**Selected text:**
---*---
Businessman with cloud computing concept

Technology is crucial to small business success these days, so it’s no wonder that this year, small businesses are upping their spending on technology, according to the Summer 2013 CBeyond Business Leader Snapshot. More than half (59 percent) of those surveyed in the poll of small and midsized business leaders say they will increase their tech budgets this year. Thirty-one percent say technology budgets will stay the same. Just 11 percent planned to make cuts.

What specific technology matters most to SMBs? The technologies ranked as “very” or “somewhat” important to their businesses in the coming year were:

  • high-speed, always-on Internet access: 95 percent
  • mobile services: 93 percent
  • desktop/laptop management (desktop support, software/antivirus maintenance): 92 percent
  • applications (security, productivity and collaboration software): 83 percent
  • cloud services: 70 percent
  • data security: 66 percent
  • Serving customers: 65 percent

The following cloud services were ranked as most important to SMB leaders:

  • online backup: 39 percent
  • company email: 35 percent
  • file sharing: 32 percent

While in the past, applications have been the most important tool for small businesses, mobile services are rapidly becoming more important. This year, for the first time, mobile services surpassed applications in importance. In fact, some 34 percent of respondents say their businesses couldn’t survive without mobile services, while 42 percent said running their business without mobile services would be a “major challenge.”
---*---
**Given records:**
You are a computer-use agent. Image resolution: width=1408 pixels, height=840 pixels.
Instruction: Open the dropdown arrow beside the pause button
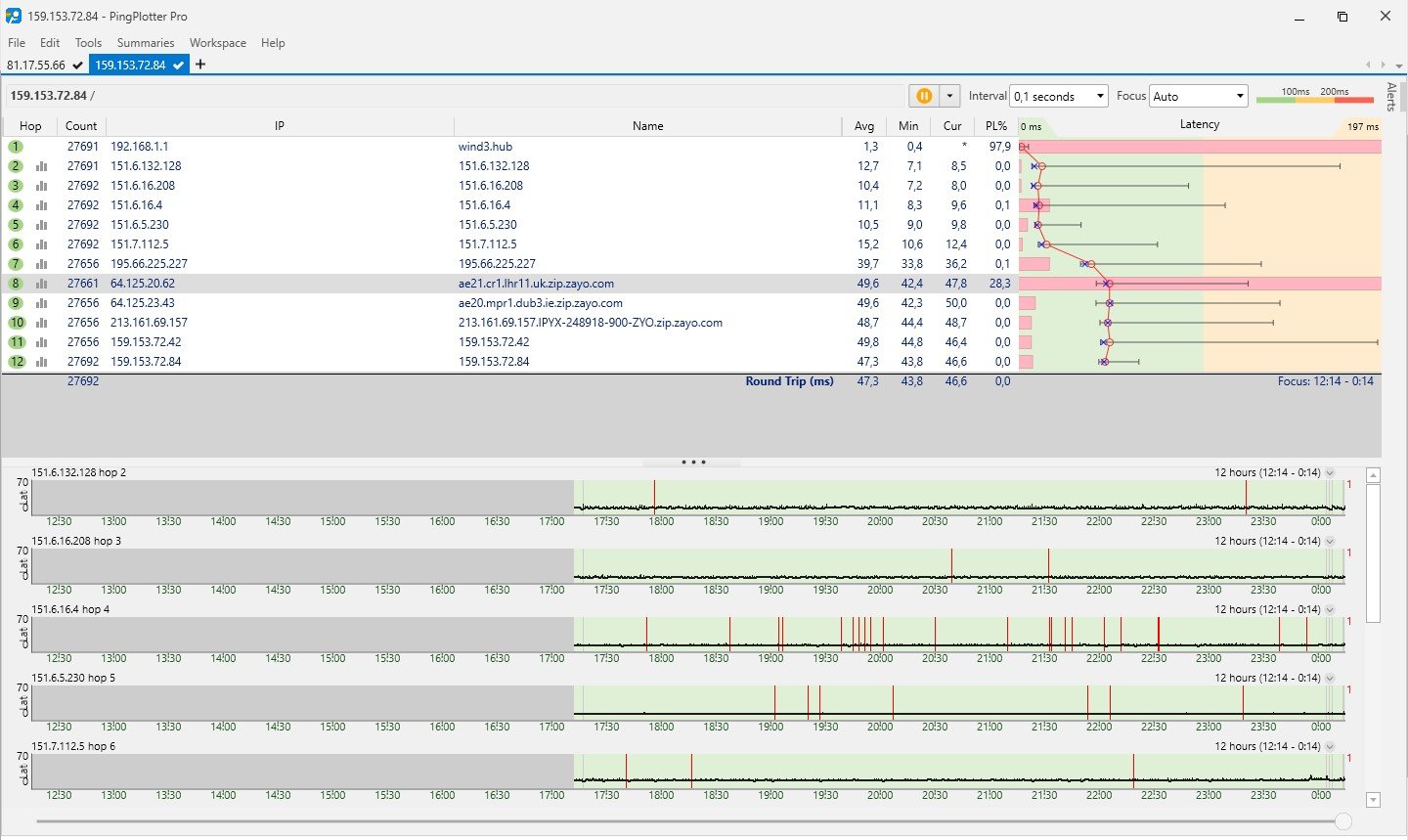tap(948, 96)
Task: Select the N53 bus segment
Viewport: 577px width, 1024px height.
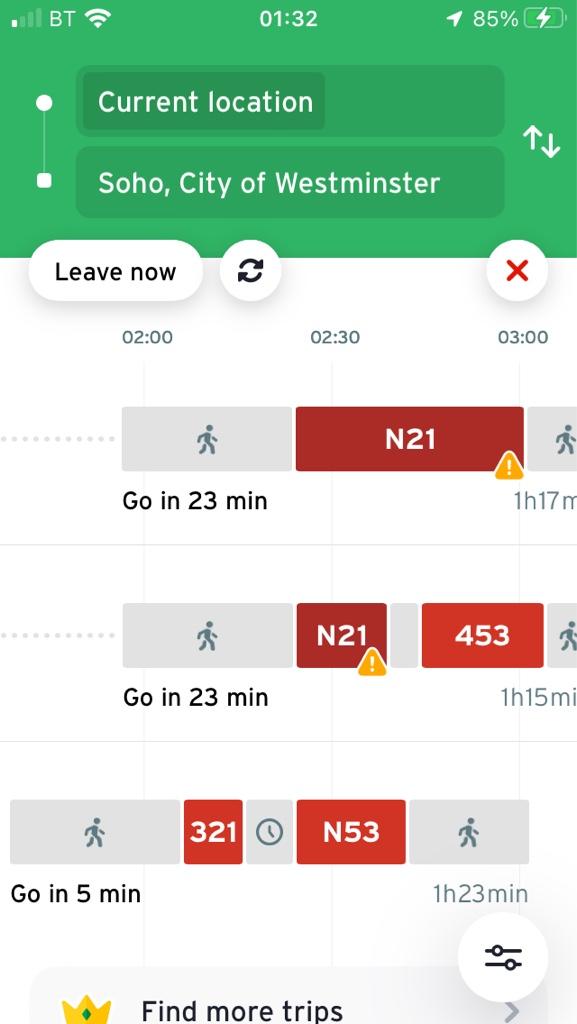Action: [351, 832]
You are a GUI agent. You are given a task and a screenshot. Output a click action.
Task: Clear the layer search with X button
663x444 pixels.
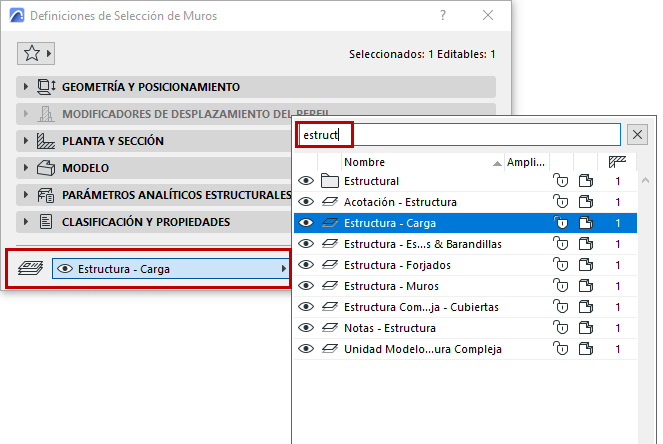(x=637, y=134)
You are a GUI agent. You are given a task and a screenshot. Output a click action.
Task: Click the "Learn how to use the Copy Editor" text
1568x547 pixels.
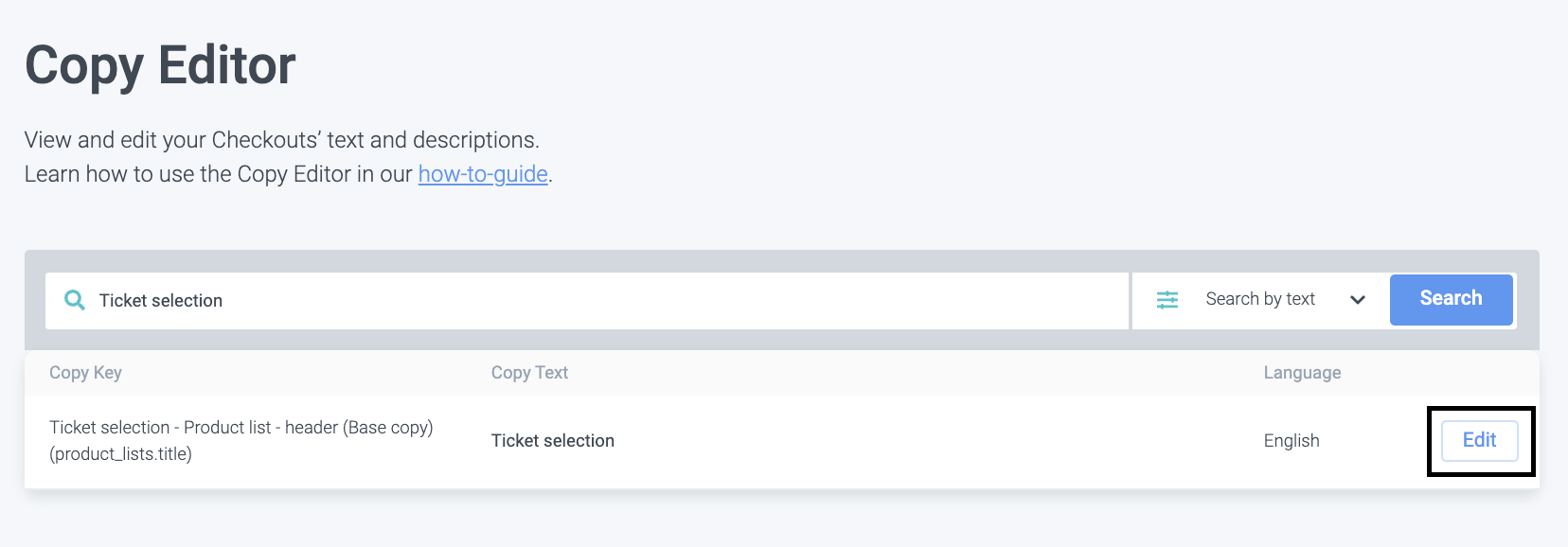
---*---
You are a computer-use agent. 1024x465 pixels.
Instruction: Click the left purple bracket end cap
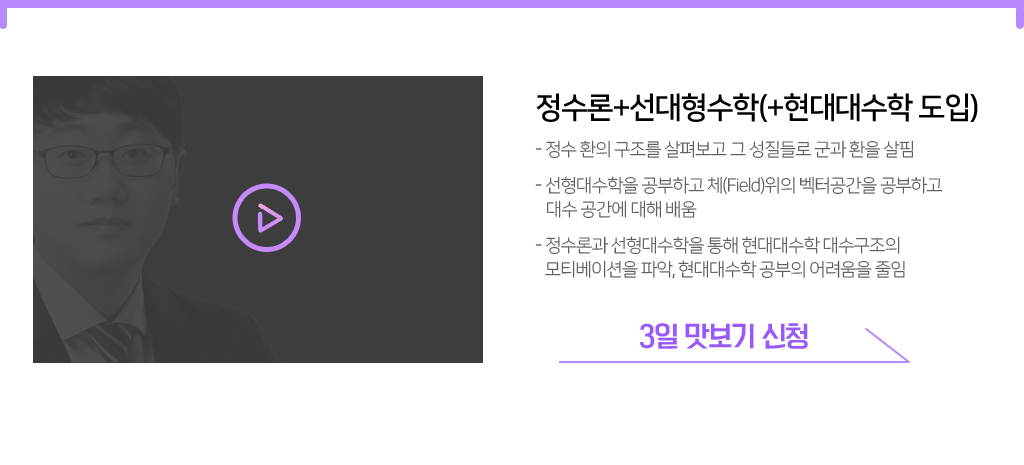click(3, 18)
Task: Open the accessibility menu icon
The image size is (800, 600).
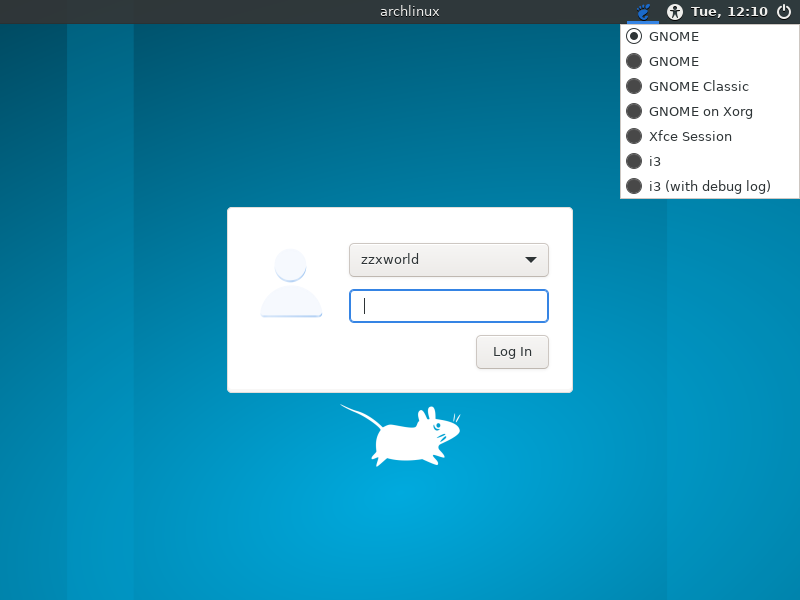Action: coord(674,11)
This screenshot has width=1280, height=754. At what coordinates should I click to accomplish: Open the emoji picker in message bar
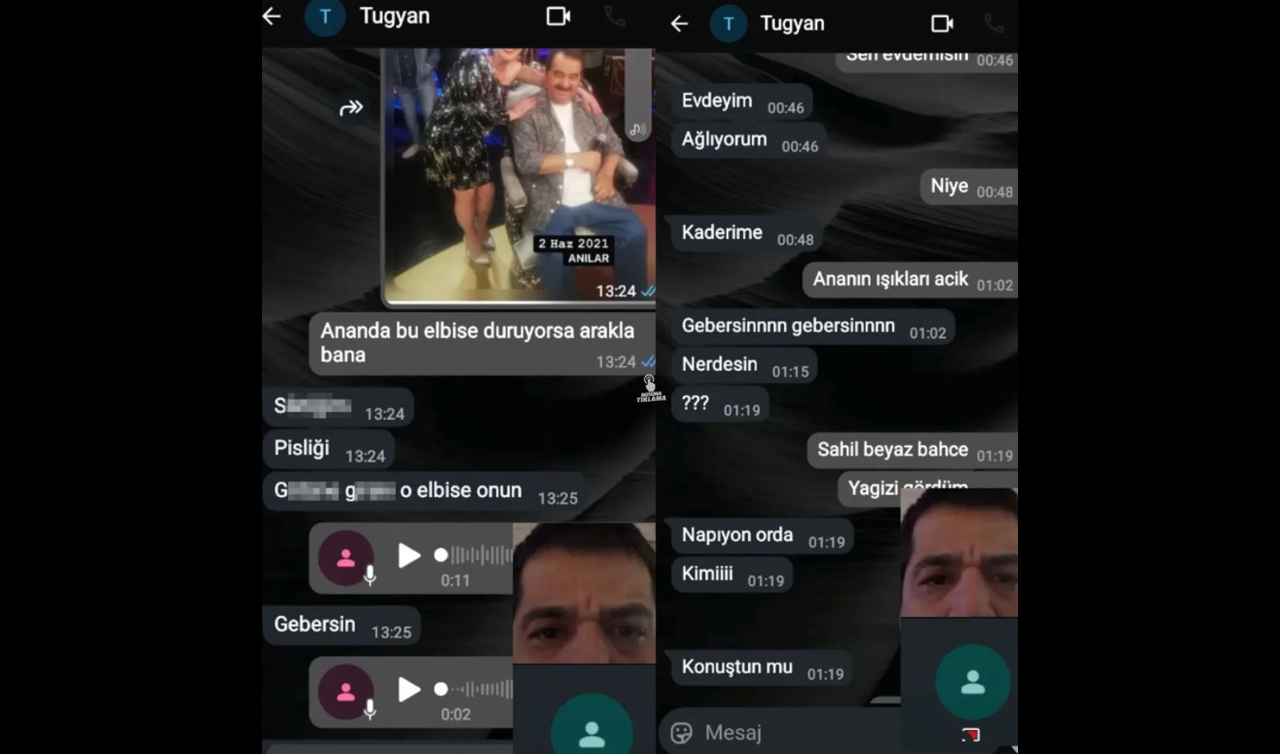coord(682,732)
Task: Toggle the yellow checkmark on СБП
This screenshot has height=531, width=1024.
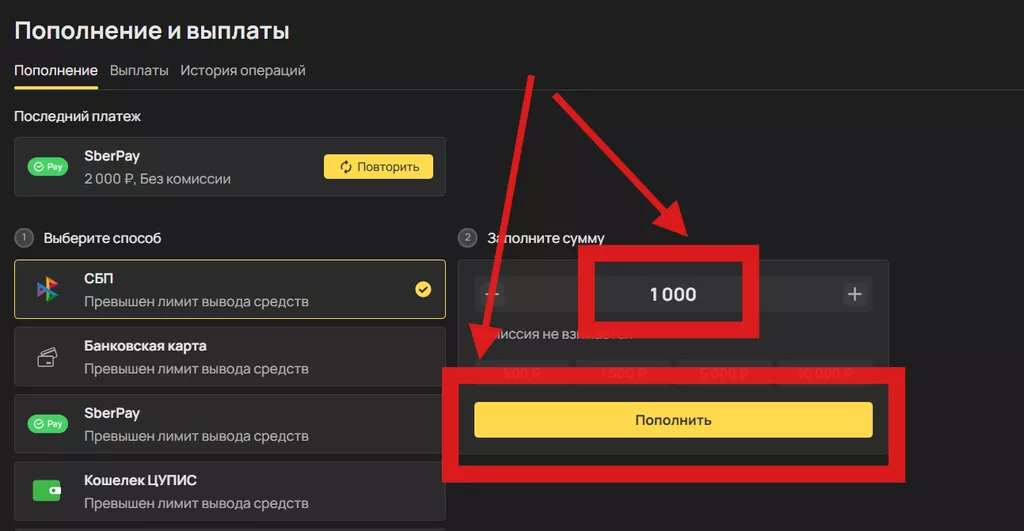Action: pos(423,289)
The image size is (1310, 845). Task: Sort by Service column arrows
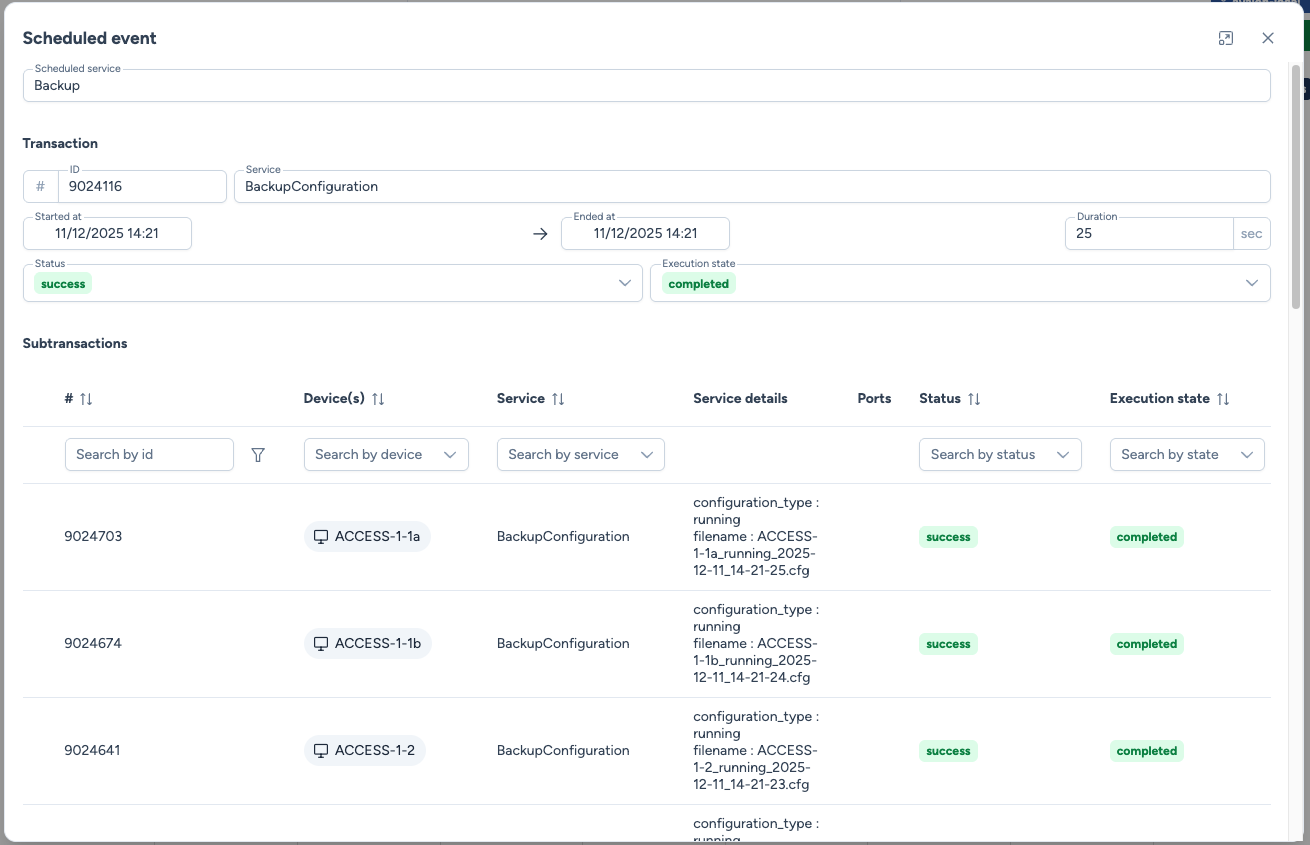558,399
---*---
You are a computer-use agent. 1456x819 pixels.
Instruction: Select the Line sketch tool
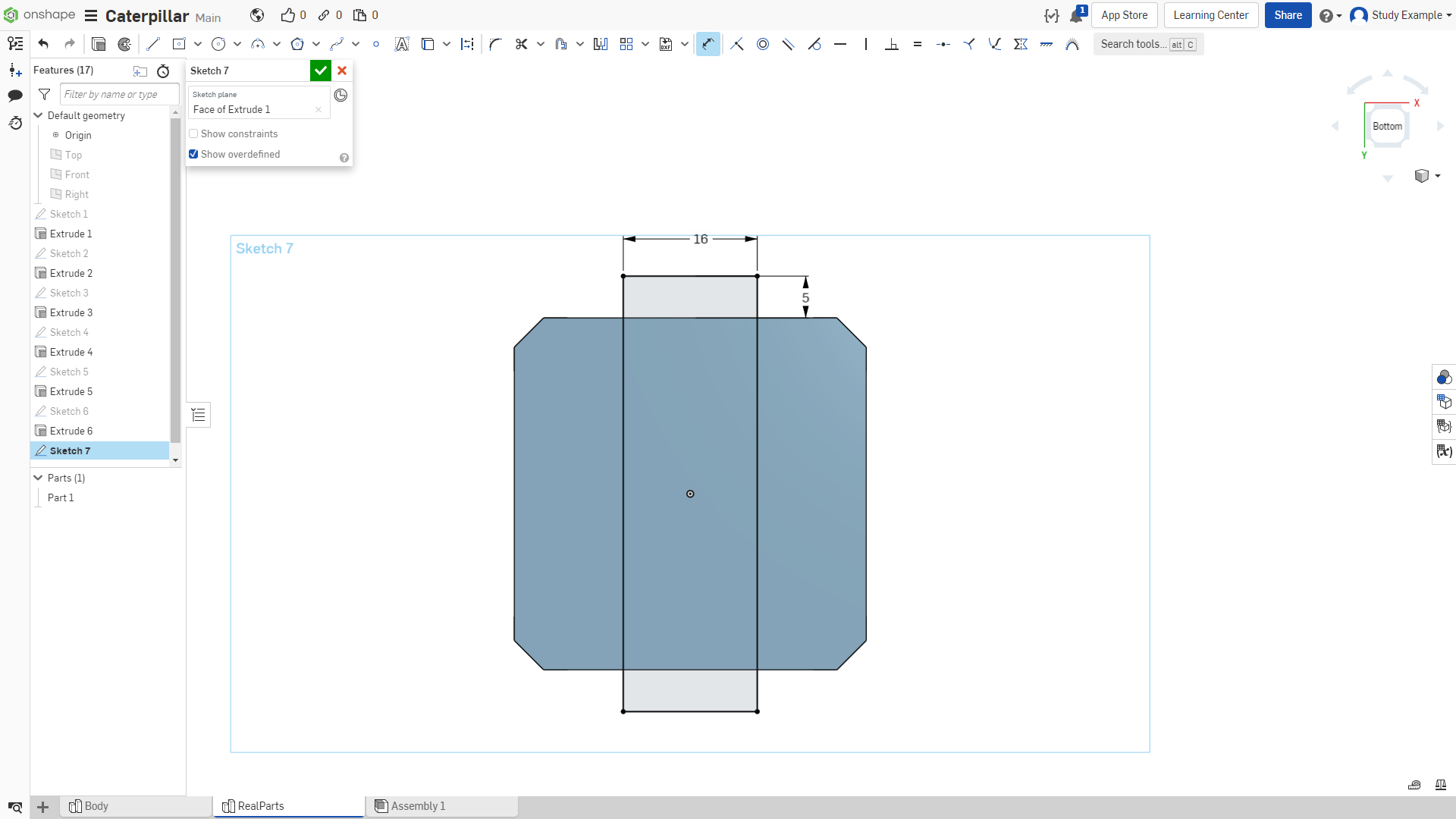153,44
---*---
**Things to do:**
**1.** In the small business technology text, what percentage of respondents said running their business without mobile services would be a "major challenge"?
**2.** Carry the small business technology text forward, beginning after its last sentence.

**Responses in order:**
**1.** 42 percent

**2.**
One reason that business leaders value mobile services so highly is that it’s become essential to be able to work remotely. A whopping 89 percent of respondents in the survey say it’s important to be able to work remotely on a regular basis, and 79 percent say it’s important to be able to work remotely while on vacation.

One area still presenting challenges for SMBs is security, especially as it relates to the Bring Your Own Device (BYOD) trend. More than one-fifth (22 percent) of respondents report they’ve developed a BYOD policy to guide how employees access company data through personal devices such as tablets and smartphones. Although most business leaders feel confident about the security of their business computers and information, a significant 32 percent still worry that their businesses’ systems and valuable data may be at risk.

How does your small business’s use of technology compare to these business leaders?